Here’s another one of those situations that is absolutely appalling to pretty much everyone, regardless of political ideology, and yet government officials do it without a moment’s hesitation and can’t imagine why anyone would be upset by it. A prosecutor in Oklahoma hired a private company to seize hundreds of thousands of dollars during traffic stops.
After seizing more than $1 million in cash in drug stops this year, a district attorney has suspended further roadside busts by his task force because of growing criticism over a private company’s participation.
His prosecutors have dropped all criminal cases arising from the drug stops, The Oklahoman was told. Some seized money is being returned. The attorney general’s office is investigating one complaint some seized funds went missing…
The judge spoke at a hearing after learning the private company’s owner pulled over a pregnant driver along Interstate 40 and questioned her even though he is not a state-certified law enforcement officer.
“For people to pull over people on I-40 without that license is shocking to me,” Special Judge David A. Stephens said.
The judge said he hoped Joe David, owner of Desert Snow LLC, wouldn’t do it again.
“If you do, I hope to see you soon, wearing orange,” the judge said, referring to the color of jail clothes in Caddo County…
He signed a one-of-its-kind contract in January to pay the Guthrie-based company 25 percent of any funds seized during actual training days. He agreed to pay the company 10 percent of funds seized by his task force on other days when the company trainers weren’t present.
Most stops have been along a 21-mile stretch of I-40 in the rolling hills of Caddo County.

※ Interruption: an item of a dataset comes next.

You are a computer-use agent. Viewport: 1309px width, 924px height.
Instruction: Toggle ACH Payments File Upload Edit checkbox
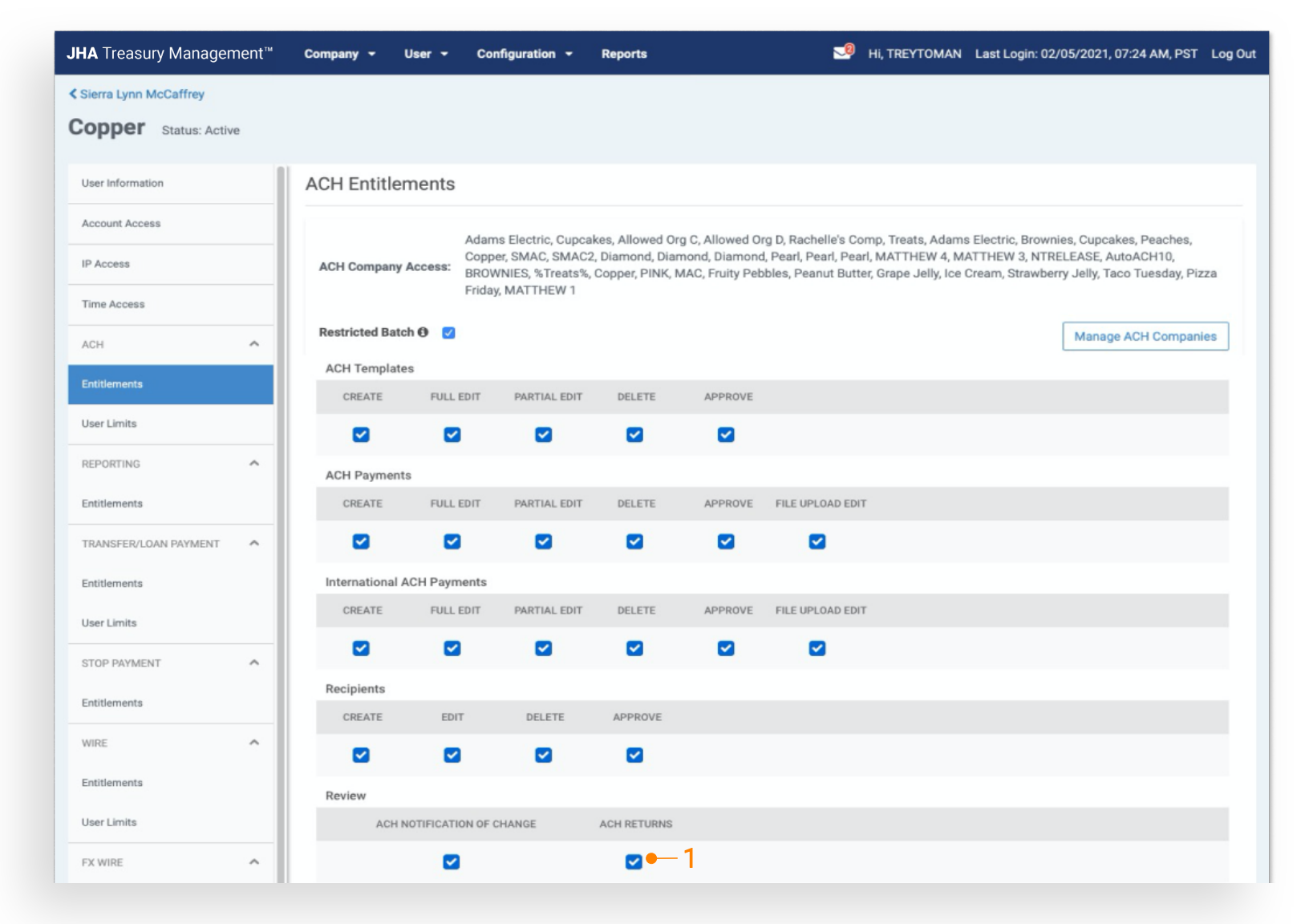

Sometimes, no drugs were found and no one was arrested, but task force officers took money found in the vehicles anyway after a drug-sniffing dog got excited.
Forfeited funds are split among the law enforcement agencies of the task force after Desert Snow is paid.
Hicks has paid the company more than $40,000 so far. The company could get another $212,000 off the largest seizure its officials participated in — the discovery of almost $850,000 in May.
But here’s the worst part:
In a lengthy interview Thursday, Hicks said he did nothing wrong.
“I believe I have done everything right,” he said.
Of course you do. But you’re wrong. And so are the laws that allow this to happen at all, no matter who is seizing the money. If you can’t prove that the person who had the property, including money, had gotten it through crime or was using it to commit a crime, you can’t seize it. Conviction first, then punishment. How is that not obvious to everyone?